Get the lowdown on the threat malware, viruses and ransomware pose

Get the lowdown on the threat malware, viruses and ransomware pose

Malicious software, or malware, (also known as ransomware, viruses, worms, trojan horses, spyware, adware, scareware and crimeware) is software that’s been made by someone so that your computer, laptop, tablet or mobile phone doesn’t work as it’s supposed to. In some cases it also collects information or data saved on your device, and passes it on and in other cases it deletes or destroys your data (this could include photos, documents, and basically anything you have on your PC or laptop). 

Steps to protect yourself

  • Make sure your computer has a firewall and reputable anti-virus software. Without these, your computer has no defence to block infections. 
  • Take care downloading files. If you don’t know someone who’s sent you an email with an attachment, or you’re not sure about a website offering a file to download, don’t do it out of curiosity.
  • Browse safely on the web. Get to know the risks and use the same level of caution as you would in the real world; don’t automatically trust something unfamiliar.
  • Regularly scan your computer for malicious software using anti-virus and anti-malware software. If you’re not sure how to do this you can book your computer in for a malware checkup with Manor Solutions and we’ll show you how.

How to spot the signs

  • You’re being offered or told to download something from a website that you haven’t visited before and doesn’t look legitimate, or from a stranger who’s sent you an email.
  • Your internet connection or the computer’s general performance suddenly becomes very slow, you can’t access files or programs, or you’re unable to log in at all.
  • There are signs other people have accessed password-protected accounts, or your bank statements shows things you’ve bought or withdrawals you can’t remember making. 
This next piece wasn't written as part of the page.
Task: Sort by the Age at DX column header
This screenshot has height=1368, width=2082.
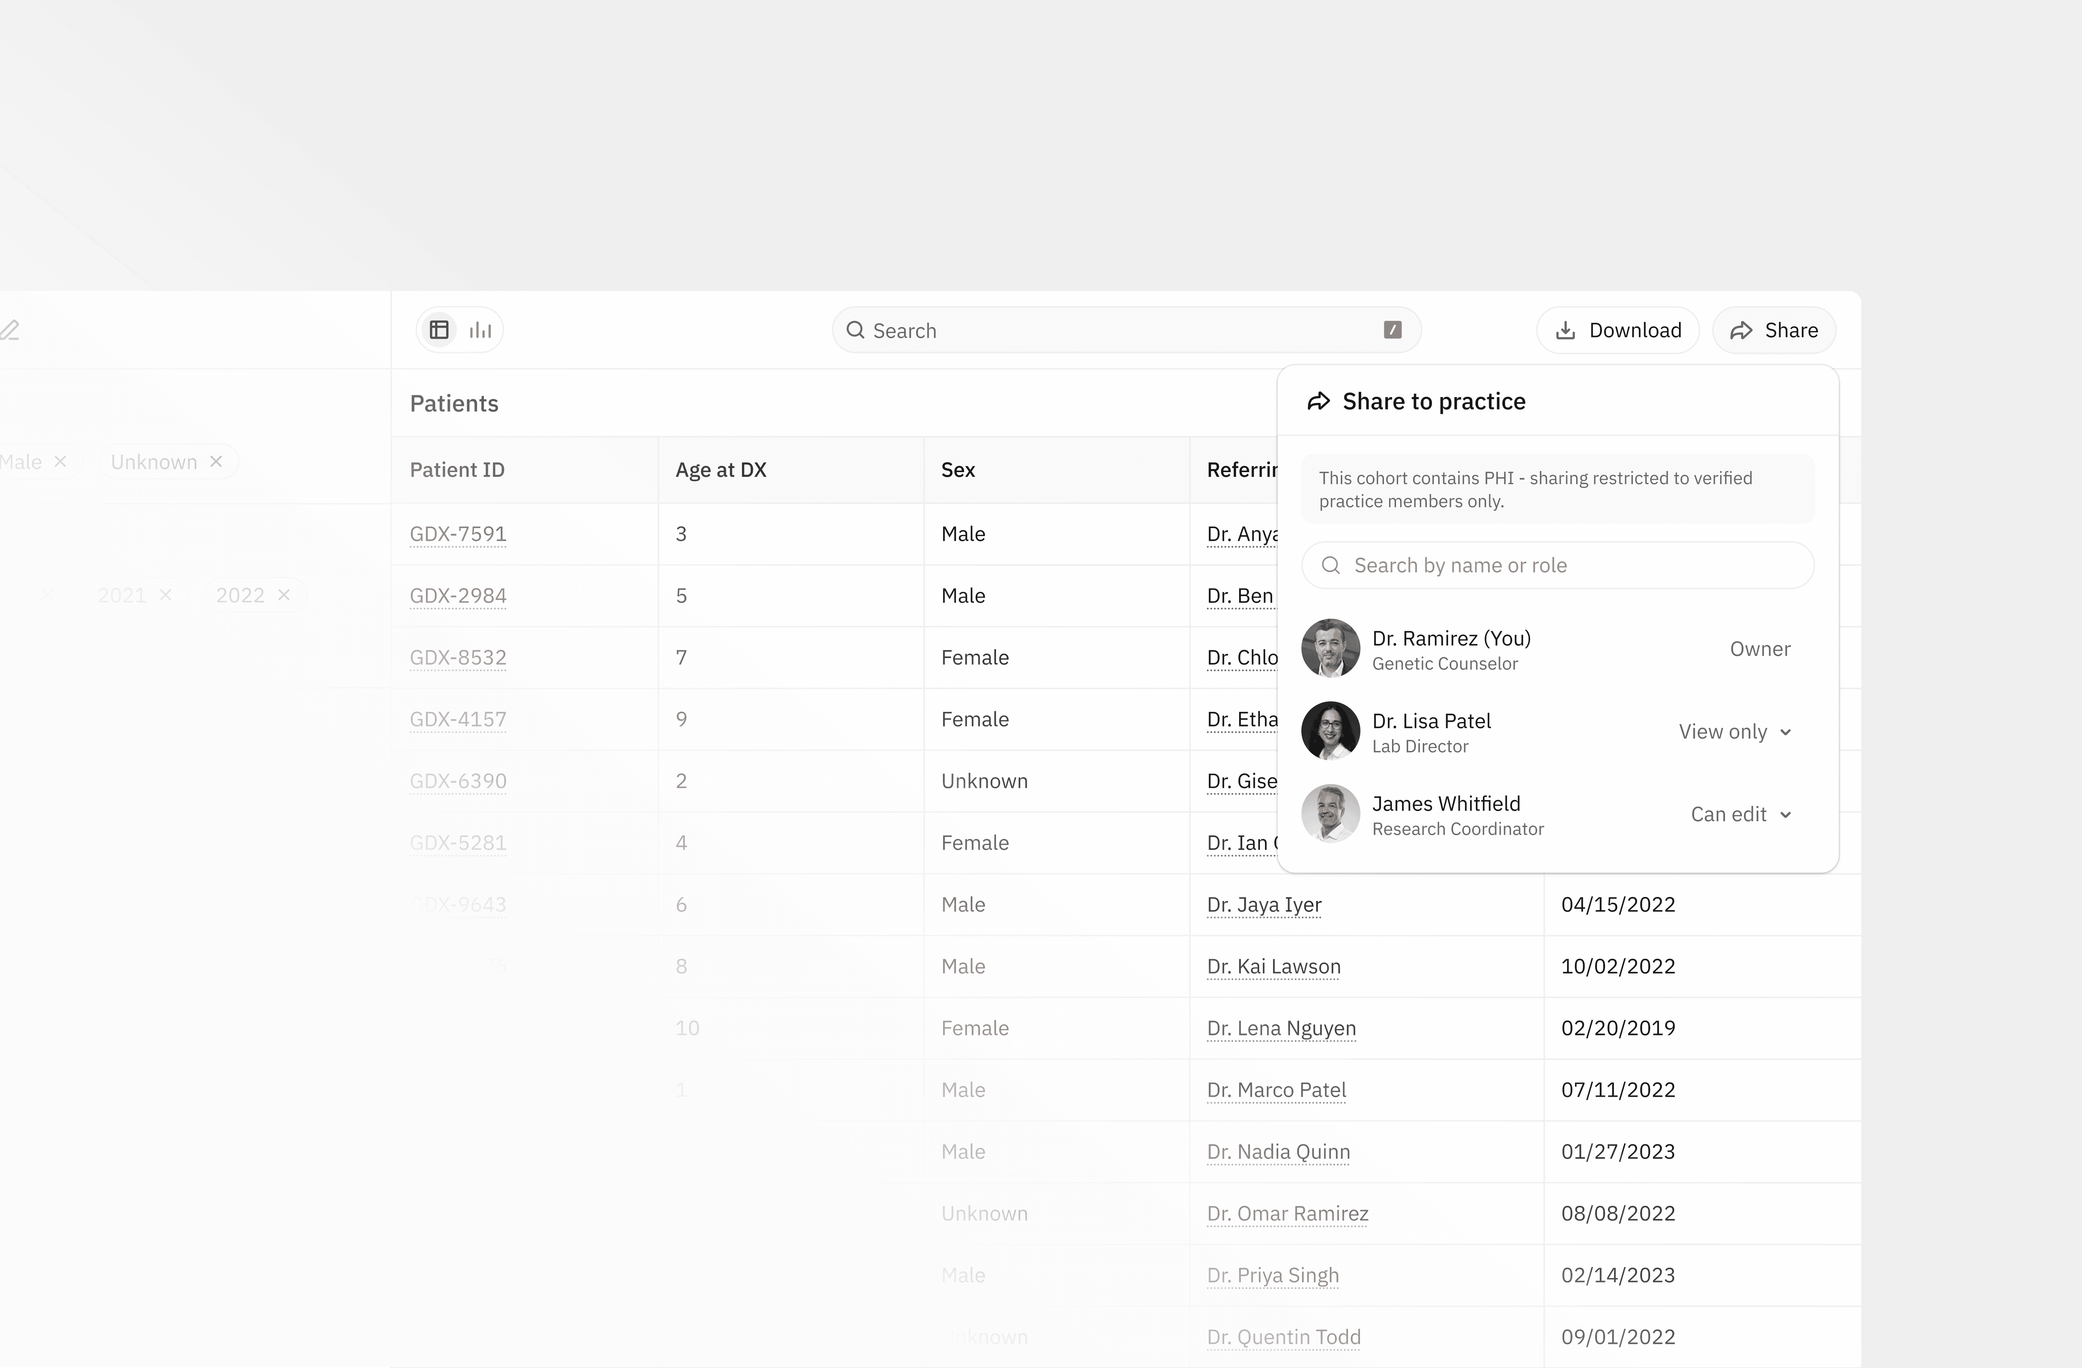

How does malware infect your computer

There are many different types of malware or computer viruses that do different things. A lot of infections are designed to either steal personal information you’ve stored on your computer and pass it back to the virus creator so they can steal your identity.

If you’ve saved online banking information, they could use it to log in themselves and empty your account. Alternatively they may trick you into visiting a fake banking website to steal your details.

In some cases, ransomware is designed to deny you access to your files unless you pay a fee. 

Malware gets on to your computer by adding a file from somewhere like an external hard drive, or more commonly by downloading a file when you’re connected to the internet. You may not know your computer has a virus straight away; it can carry out what it’s programmed to do without any visible signs.

The virus may use spyware, which tracks your browsing history to gather information about your online shopping and banking, or keylogging, which can detect the exact letters or numbers you type on your device’s keyboard, stealing usernames and passwords as well as debit or credit card numbers.

Some malware, called scareware, poses as a genuine anti-virus software download, or will tell you to install an urgent-sounding update to keep a virus off your computer.